## DOCUMENT EXTRACT
####################
Asean bloc must step up to solve Rohingya crisis: US official

ASEAN+ April 06, 2018 01:00

By SUPALAK GANJANAKHUNDEE
THE NATION

3,691 Viewed

THE UNITED STATES has urged all stakeholders, including the Asean bloc, to take the proper steps to provide protection and adequate humanitarian assistance to Rohingya –those remaining in Myanmar’s Rakhine state and those in squalid refugee camps in Bangladesh.

The United States has urged all stakeholders, including the Asean bloc, to take the proper steps to provide protection and adequate humanitarian assistance to Rohingya –those remaining in Myanmar’s Rakhine state and those in squalid refugee camps in Bangladesh.

Meanwhile, the Rohingya community in Thailand has called on the nation to participate in solving the crisis.

The Rohingya crisis was discussed during the 31st US-Asean dialogue in Kuala Lumpur on Tuesday, said US Deputy Assistant Secretary for Southeast Asia Patrick Murphy.

“The collective body of participants agreed on the need for steps to improve the delivery of humanitarian assistance, create a secure environment, particularly for very vulnerable Rohingya,” he said in a phone conference with journalists in the region.

“We also discussed the need to assist Myanmar with its transition to democracy. There was certainly an acknowledgement of the complex environment there,” he said.
####################
## INSTRUCTIONS TO FOLLOW
In the news article above, where was the 31st US-Asean dialogue held?
####################
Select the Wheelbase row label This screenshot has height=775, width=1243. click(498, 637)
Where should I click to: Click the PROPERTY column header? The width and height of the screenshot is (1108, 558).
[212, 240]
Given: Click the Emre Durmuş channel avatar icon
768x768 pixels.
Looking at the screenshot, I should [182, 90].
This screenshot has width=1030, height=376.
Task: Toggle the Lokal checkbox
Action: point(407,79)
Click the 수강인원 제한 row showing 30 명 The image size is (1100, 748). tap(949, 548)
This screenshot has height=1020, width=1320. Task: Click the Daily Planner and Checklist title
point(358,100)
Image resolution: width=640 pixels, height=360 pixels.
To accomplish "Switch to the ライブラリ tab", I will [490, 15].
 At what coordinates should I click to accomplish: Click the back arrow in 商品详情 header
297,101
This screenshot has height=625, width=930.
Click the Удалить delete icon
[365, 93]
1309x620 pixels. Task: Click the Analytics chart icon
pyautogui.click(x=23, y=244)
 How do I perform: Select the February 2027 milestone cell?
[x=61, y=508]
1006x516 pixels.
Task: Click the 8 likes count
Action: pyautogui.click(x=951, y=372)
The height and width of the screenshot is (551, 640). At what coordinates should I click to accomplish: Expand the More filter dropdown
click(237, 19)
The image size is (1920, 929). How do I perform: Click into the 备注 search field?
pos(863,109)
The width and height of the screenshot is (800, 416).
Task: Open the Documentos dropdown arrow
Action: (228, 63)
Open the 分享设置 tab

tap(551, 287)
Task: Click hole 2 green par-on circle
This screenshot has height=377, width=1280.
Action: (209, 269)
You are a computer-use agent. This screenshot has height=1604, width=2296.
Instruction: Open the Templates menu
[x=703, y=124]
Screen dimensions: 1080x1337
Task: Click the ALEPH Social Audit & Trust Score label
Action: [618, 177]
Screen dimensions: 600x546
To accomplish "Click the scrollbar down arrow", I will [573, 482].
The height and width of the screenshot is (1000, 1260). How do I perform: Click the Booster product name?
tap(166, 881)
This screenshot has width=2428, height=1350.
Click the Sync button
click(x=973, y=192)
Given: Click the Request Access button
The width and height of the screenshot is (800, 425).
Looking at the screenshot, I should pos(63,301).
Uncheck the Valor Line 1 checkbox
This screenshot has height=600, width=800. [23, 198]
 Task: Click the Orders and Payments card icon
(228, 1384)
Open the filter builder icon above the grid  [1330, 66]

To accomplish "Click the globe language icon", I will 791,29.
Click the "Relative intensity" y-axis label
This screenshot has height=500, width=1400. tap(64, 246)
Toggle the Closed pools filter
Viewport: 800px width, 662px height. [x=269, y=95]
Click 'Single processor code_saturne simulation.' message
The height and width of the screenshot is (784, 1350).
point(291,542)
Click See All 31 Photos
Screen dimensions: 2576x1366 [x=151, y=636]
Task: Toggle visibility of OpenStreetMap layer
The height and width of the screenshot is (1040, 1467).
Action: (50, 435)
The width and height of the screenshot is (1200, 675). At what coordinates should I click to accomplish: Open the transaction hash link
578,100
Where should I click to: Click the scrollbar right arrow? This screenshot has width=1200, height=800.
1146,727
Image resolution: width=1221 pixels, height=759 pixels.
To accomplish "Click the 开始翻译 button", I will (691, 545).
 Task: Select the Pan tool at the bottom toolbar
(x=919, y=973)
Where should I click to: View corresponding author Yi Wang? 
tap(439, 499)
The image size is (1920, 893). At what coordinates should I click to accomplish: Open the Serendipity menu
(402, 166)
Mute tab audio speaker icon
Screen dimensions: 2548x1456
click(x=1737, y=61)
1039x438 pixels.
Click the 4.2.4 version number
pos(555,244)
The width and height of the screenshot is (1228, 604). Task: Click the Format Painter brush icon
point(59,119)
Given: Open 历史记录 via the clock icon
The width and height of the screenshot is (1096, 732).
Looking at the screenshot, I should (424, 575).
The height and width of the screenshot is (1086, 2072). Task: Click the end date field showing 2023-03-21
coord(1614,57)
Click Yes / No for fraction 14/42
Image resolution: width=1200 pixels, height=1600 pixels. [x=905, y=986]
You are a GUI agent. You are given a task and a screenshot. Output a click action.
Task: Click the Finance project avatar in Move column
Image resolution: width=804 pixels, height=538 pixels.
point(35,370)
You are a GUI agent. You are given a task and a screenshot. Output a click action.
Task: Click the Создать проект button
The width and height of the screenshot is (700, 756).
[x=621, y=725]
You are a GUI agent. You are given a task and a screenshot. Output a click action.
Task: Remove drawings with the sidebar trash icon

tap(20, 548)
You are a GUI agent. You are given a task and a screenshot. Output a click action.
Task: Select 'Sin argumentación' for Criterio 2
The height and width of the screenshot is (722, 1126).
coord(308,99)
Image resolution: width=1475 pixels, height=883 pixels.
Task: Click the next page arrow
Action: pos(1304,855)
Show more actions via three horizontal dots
####################
## COMPLETE ANSWER
Kuala Lumpur